Na última pesquisa BTG/FSB não há grandes novidades sobre as intenções de voto no momento, mas há um retrato econômico das famílias brasileiras que é um soco no estômago. Ele foi colocado no contexto eleitoral e mostra um cenário que justifica o aparente desespero do presidente da República em suas últimas declarações sobre economia.

Foi feita uma listagem de produtos e a pesquisa perguntou se as pessoas haviam deixado de consumir algo por causa da inflação. A resposta é que 77% das pessoas, quase 8 em cada 10, já fizeram cortes cotidianos por conta da alta dos preços. Mais preocupante ainda é o tipo de corte que as famílias fazem.

Mais da metade da população já cortou refeições fora de casa, roupas e carne vermelha. É possível que se faça um esforço político para classificar esse sacrifício como algo do gênero "classe média sofre". É um erro. Haverá um efeito cascata pela falta de demanda e, embora não sejam o essencial do essencial, são itens que fazem diferença na qualidade de vida e na expectativa de futuro.

Outros cortes são ainda mais dramáticos. Segundo a pesquisa, 44% deixaram de comprar combustível; 35% cortaram frutas, legumes e verduras; 31% cortaram produtos de limpeza; 29% cortaram remédios; 22% deixaram de consumir produtos de higiene pessoal; 21% —uma em cada 5 pessoas— cortaram frango da dieta; 13% já chegaram ao ponto de cortar arroz e feijão.

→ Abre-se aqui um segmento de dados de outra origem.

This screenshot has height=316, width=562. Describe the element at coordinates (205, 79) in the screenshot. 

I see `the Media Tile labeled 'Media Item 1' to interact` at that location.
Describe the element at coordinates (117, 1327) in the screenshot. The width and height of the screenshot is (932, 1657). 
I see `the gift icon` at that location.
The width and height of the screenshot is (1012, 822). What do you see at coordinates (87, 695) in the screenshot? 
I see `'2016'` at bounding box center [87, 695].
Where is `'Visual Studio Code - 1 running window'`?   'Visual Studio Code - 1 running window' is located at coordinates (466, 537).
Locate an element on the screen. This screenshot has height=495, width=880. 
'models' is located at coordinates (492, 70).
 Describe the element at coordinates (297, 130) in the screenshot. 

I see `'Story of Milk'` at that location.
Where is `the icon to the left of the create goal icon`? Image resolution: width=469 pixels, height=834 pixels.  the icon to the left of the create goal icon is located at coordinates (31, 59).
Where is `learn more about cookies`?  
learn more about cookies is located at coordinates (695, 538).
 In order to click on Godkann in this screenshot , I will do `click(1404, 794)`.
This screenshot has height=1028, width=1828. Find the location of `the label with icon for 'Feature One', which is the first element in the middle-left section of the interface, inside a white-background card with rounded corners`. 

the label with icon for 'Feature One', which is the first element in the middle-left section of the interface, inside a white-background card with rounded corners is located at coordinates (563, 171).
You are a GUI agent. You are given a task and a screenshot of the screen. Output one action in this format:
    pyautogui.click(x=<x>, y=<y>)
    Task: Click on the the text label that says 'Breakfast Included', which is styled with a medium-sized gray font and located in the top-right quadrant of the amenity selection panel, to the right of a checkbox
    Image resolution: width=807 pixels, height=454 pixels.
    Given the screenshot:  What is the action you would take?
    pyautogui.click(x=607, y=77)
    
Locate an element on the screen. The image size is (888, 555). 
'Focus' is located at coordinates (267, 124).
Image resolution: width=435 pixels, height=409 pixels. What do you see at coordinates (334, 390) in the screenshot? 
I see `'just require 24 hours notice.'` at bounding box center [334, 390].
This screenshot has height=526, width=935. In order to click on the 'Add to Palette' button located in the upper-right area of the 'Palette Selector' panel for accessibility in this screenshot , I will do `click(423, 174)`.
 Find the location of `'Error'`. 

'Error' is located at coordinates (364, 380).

Atrasar contas de consumo também virou uma realidade presente em mais de metade dos lares. Hoje, 34% estão com a conta de luz atrasada, 33% atrasaram a fatura do cartão, 30% atrasaram o pagamento de telefonia e 29% atrasaram a conta de água. O cotidiano das pessoas está sendo virado do avesso e isso tem reflexo no voto.

A avaliação do governo Bolsonaro está ligada de maneira umbilical à necessidade de cortes no consumo cotidiano. Entre os que não tiveram de cortar nada, uma minoria, o governo é ruim ou péssimo para 15% e ótimo e bom para 71%. Entre os que tiveram de fazer mais de 6 tipos de cortes de consumo, 71% consideram o governo ruim ou péssimo e somente 10% consideram ótimo ou bom. É a economia, estúpido!

Também é importante para o voto a perspectiva de futuro. Entre os que creem que a inflação vai subir, hoje Lula venceria no primeiro turno, com 53% dos votos. Entre os que creem que vai se estabilizar ou diminuir, Bolsonaro venceria hoje no primeiro turno, com 52% dos votos. Ciro Gomes tem 10% tanto entre quem acha que vai piorar, quanto entre quem acha que vai ficar igual, mas cai para 5% entre os que acham que a inflação vai diminuir.

Entre a minoria que não teve de cortar nada, 50% votam em Bolsonaro e 26% votam em Lula. Entre quem fez de 1 a 5 cortes, Lula tem 55% contra 19% de Bolsonaro. Entre os que fizeram mais de 6 cortes, 72% votam em Lula e Bolsonaro tem só 10%, o único cenário em que aparece com um percentual menor que a soma dos demais adversários.

Chegamos agora ao Auxílio Brasil, uma lenda urbana da análise política. Para alguns, seria um trunfo do presidente Jair Bolsonaro, mas a pesquisa BTG/FSB mostra que poder comprar é mais importante que receber auxílio do governo. A realidade é que 84% da população não tem ninguém em casa que receba. Entre esses, 41% votam Lula e 34% votam Bolsonaro.

O curioso é que, quanto mais próximo o eleitor está do Auxílio Brasil, menos ele vota em Jair Bolsonaro. Quando a pessoa não recebe, mas alguém da casa dela recebe, a intenção de voto é 53% Lula contra 25% de Bolsonaro. Entre os que recebem Auxílio Brasil, são 64% Lula contra 21% de Bolsonaro.

Talvez seja este cenário que converteu o presidente e até o liberalíssimo Paulo Guedes em novos "fiscais do Sarney", pedindo aos supermercados que segurem a alta de preços. Não vai ter Auxílio Brasil suficiente para ajudar Jair Bolsonaro se o poder de compra do cotidiano seguir baleado dia após dia.